XHTML 2.0, HTML5 and SEO

Structured Data - the future of SEO

How will HTML 5 and XHTML 2.0 affect the way we do search engine optimisation?

According to xhtml.com “The competition to become the next markup language for the Web is heating up.” So I’ve learned, “heating up” can be loosely translated to 7+ years development, an expected delivery of 2012 (if at all), and a lot of arguments along the way. What am I talking about? XHTML 2.0

I’ve been looking at the draft XHTML 2.0 and HTML5 markup language standards from the point of view of an SEO consultant. What are these languages and how will they affect the way we do SEO, if at all? What do you need to know now, and when will the way we work be impacted by the eventual replacement of XHTML 1.0 and HTML 4.01, the current common markup languages of the web.

What’s HTML 5?

HTML 5 is “the 5th major revision of the core language of the World Wide Web: the Hypertext Markup Language (HTML).” W3C Working Draft 10 June 2008. The new language is generally considered a step forward from the previous version, HTML 4.01. Basically, HTML 5 is being created to fix some problems and improve “interoperability” between different “user agents”.

How will HTML 5 affect SEO?

HTML 5 will introduce new features that help us (and search engines) better dissect a webpage. In the past, <div> elements have been used everywhere where, in HTML 5 an array of elements will be available to describe navigation, text sections, articles and headers. The improved sectioning could quite easily assist a search engine in understanding the layout of a page – check out this post on block analysis to understand why that’s cool.

Here are two excellent diagrams explaining the differences found on A List Apart: HTML 5:

Current layout with  HTML:

structure divs

Layout with HTML 5:

structure html5

There are a few other interesting additions too. For example, the dialog element will allow better representation of conversations in HTML. For example, a WP Twitter plugin could output code like this:

<dialog id="Twittering">
<dt> <time>14:22</time> richardbaxter
<dd> Has anyone seen the latest Battlestar?
<dt> <time>14:23</time> ZakaZaka
<dd> @richardbaxter Get on with your job!
</dialog>

The best articles I found on HTML 5 were this Webmonkey article and the article I mentioned earlier on alistapart.com – excellent background reading.

What’s XHTML 2.0?

“XHTML 2 is a general-purpose markup language designed for representing documents for a wide range of purposes across the World Wide Web. To this end it does not attempt to be all things to all people, supplying every possible markup idiom, but to supply a generally useful set of elements.” – XHTML2.0 draft specification, July 2006

XHTML 2.0 is an upgrade or replacement for the existing markup standards. It’s not “backwards compatible” with HTML 4.01 and not yet supported by browsers such as Firefox and Internet Explorer.
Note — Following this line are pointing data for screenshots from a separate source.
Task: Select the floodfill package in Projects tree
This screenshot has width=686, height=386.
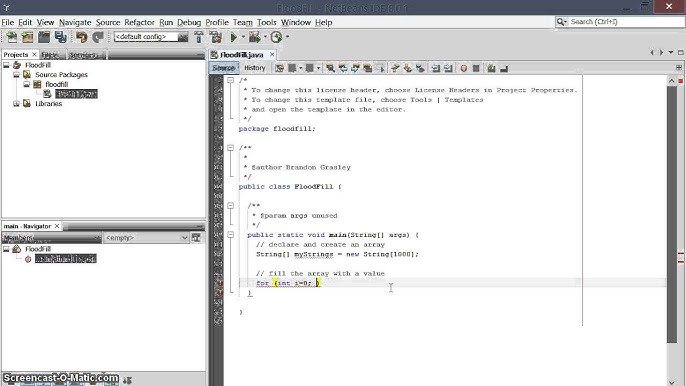Action: click(56, 84)
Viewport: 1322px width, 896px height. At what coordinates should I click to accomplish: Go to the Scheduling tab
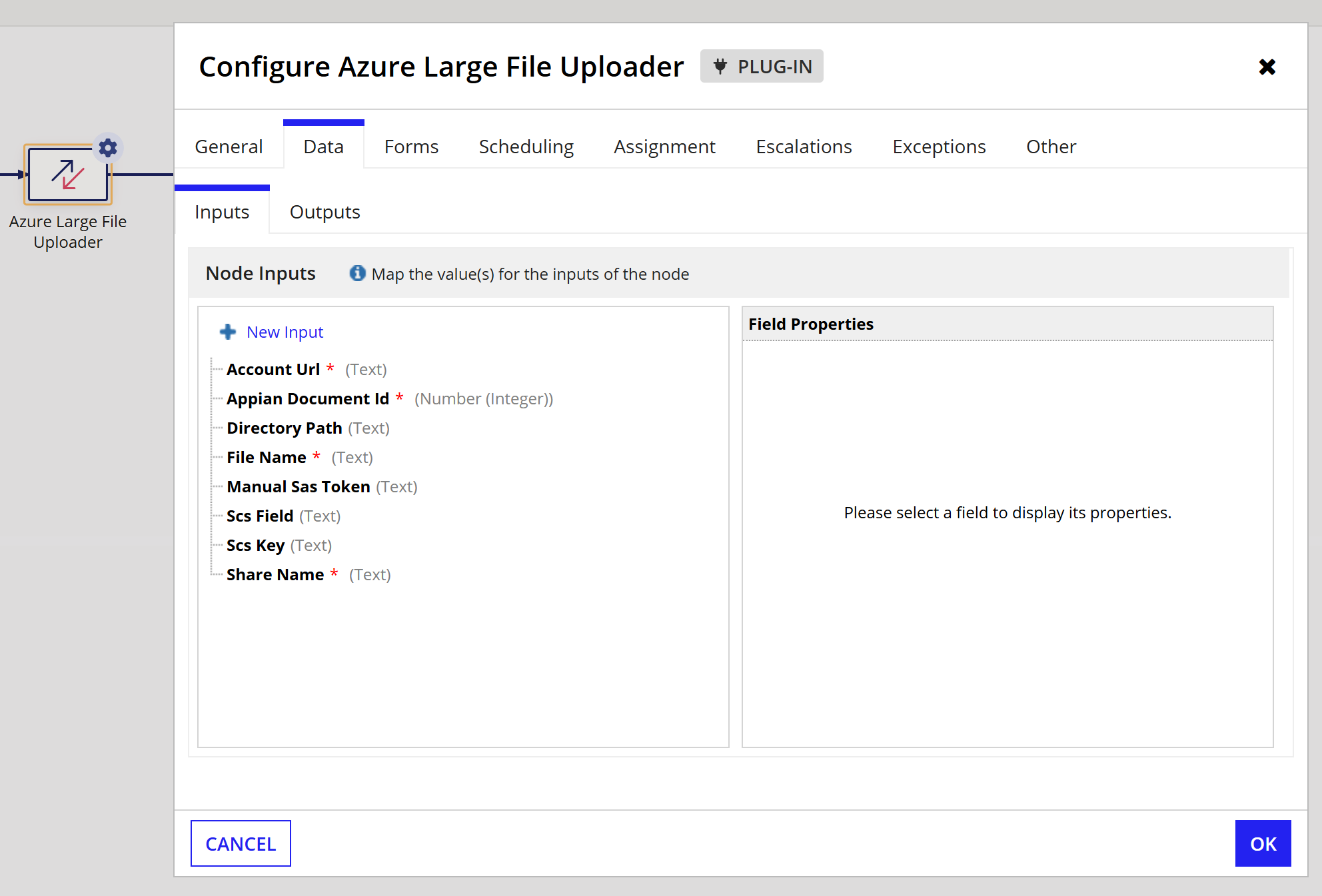pos(526,147)
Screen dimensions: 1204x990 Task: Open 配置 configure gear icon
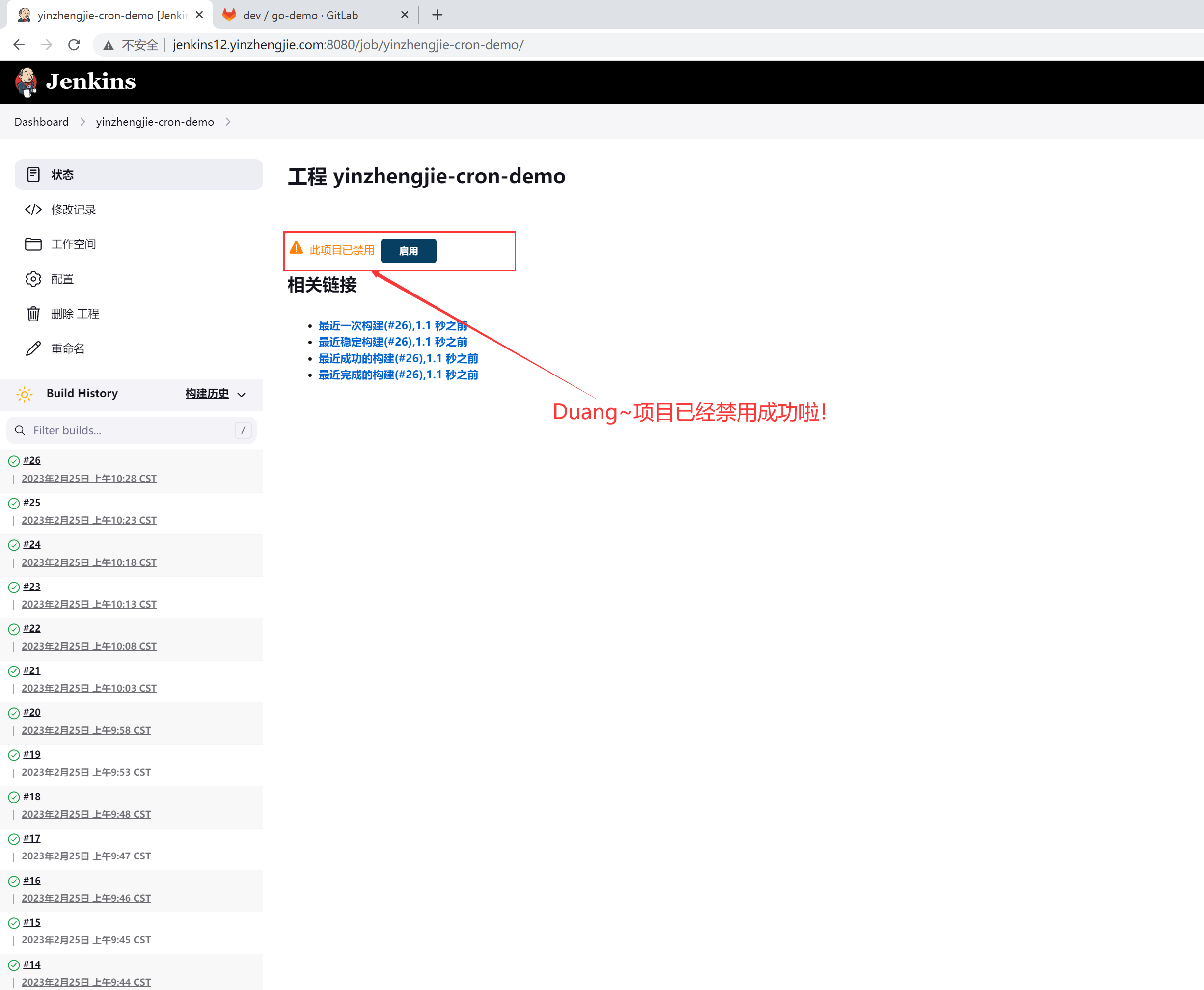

The standard is designed to generate better search results, and to create a more accessible Web for people of all abilities and using all types of devices.

Fundamentally, XHTML 2.0 is considered a significant leap forward in markup language devvelopment and as a result, is not backwards compatible with the current HTML 4.01 standards. Current expectation is that the language (if it ever arrives), will be expected for sometime around 2012.

How will XHTML 2.0 affect the way we do SEO?

Here’s a page created in XHTML 2.0. If you’re an SEO, here are the main things to look out for:

Headings

Where H1, H2, etc would describe the relationships between headings (and therefore the semantic structure of the document) in HTML, XHTML 2 lets you explicitly markup the document structure with the section element, and its related header element “h”.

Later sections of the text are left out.